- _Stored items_
###

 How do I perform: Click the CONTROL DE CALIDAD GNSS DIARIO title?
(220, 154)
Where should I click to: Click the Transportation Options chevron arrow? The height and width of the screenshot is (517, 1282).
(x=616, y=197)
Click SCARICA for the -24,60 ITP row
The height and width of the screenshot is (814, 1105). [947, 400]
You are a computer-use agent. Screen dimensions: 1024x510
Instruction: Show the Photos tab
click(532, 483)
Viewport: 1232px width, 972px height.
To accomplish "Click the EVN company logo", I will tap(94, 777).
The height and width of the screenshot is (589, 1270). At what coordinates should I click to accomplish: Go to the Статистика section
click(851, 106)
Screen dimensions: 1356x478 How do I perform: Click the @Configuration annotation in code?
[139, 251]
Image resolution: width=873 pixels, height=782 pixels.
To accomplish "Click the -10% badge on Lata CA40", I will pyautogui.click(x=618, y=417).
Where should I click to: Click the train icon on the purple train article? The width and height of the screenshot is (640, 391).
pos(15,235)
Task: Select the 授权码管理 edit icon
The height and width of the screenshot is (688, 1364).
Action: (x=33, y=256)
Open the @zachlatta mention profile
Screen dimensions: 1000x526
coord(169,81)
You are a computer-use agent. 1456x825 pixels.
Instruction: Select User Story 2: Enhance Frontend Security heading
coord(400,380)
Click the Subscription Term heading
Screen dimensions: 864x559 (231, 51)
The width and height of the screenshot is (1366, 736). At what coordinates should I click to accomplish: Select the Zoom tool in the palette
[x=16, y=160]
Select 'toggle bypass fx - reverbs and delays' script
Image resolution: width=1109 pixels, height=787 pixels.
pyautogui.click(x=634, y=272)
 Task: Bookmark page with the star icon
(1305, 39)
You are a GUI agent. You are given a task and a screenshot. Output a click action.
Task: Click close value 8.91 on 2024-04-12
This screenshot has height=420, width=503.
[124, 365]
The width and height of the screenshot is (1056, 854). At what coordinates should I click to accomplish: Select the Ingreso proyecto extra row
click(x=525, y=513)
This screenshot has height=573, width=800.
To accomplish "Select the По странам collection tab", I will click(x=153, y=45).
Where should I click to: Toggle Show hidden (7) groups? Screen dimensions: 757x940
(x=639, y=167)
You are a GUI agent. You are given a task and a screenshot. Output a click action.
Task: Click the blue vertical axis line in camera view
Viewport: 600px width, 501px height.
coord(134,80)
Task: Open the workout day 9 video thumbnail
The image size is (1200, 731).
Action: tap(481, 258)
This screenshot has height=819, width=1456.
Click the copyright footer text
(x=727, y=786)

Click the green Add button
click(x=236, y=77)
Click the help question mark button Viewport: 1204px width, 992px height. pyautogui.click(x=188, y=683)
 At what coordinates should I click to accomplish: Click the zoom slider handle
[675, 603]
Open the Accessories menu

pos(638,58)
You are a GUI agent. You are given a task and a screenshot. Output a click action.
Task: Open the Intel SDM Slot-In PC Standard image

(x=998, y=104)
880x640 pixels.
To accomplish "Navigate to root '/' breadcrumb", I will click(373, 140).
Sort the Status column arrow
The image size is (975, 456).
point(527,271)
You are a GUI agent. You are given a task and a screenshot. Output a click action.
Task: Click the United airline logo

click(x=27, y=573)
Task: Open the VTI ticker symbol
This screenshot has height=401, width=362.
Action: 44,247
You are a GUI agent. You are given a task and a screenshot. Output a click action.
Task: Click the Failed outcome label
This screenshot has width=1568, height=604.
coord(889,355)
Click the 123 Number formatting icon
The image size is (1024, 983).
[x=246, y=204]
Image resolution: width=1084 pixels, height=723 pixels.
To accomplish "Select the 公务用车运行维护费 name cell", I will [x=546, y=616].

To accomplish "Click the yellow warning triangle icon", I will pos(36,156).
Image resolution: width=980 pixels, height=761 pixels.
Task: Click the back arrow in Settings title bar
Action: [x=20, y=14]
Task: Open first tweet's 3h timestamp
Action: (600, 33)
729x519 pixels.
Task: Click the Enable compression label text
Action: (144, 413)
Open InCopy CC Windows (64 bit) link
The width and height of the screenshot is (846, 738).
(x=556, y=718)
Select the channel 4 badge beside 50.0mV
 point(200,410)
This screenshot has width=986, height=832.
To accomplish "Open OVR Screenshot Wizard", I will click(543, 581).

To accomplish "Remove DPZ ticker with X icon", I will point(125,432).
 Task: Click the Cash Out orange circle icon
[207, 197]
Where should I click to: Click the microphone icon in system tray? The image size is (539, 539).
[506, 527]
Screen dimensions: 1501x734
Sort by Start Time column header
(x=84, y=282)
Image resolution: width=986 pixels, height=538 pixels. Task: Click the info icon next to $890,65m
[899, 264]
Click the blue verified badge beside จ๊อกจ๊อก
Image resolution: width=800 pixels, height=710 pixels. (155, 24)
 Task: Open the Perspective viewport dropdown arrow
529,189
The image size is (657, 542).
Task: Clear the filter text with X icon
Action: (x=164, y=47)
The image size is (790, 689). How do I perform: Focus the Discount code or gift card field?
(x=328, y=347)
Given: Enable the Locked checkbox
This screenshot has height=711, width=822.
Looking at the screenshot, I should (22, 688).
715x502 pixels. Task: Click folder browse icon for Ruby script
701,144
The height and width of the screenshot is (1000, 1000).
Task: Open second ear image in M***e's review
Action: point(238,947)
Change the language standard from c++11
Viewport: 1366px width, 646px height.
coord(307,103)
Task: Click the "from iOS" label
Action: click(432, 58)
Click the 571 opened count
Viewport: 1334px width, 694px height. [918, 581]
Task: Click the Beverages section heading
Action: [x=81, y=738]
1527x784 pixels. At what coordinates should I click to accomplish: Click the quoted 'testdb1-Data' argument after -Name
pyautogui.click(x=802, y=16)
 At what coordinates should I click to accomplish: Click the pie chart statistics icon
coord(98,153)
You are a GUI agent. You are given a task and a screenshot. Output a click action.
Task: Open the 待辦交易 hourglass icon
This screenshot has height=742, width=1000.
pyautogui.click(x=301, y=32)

###

- _What is expected_
Copy each line above that has the word "computer".

- _Exercise response_
You are a computer-use agent. Screen dimensions: 1024x510
You are a computer-use agent. 1456x825 pixels.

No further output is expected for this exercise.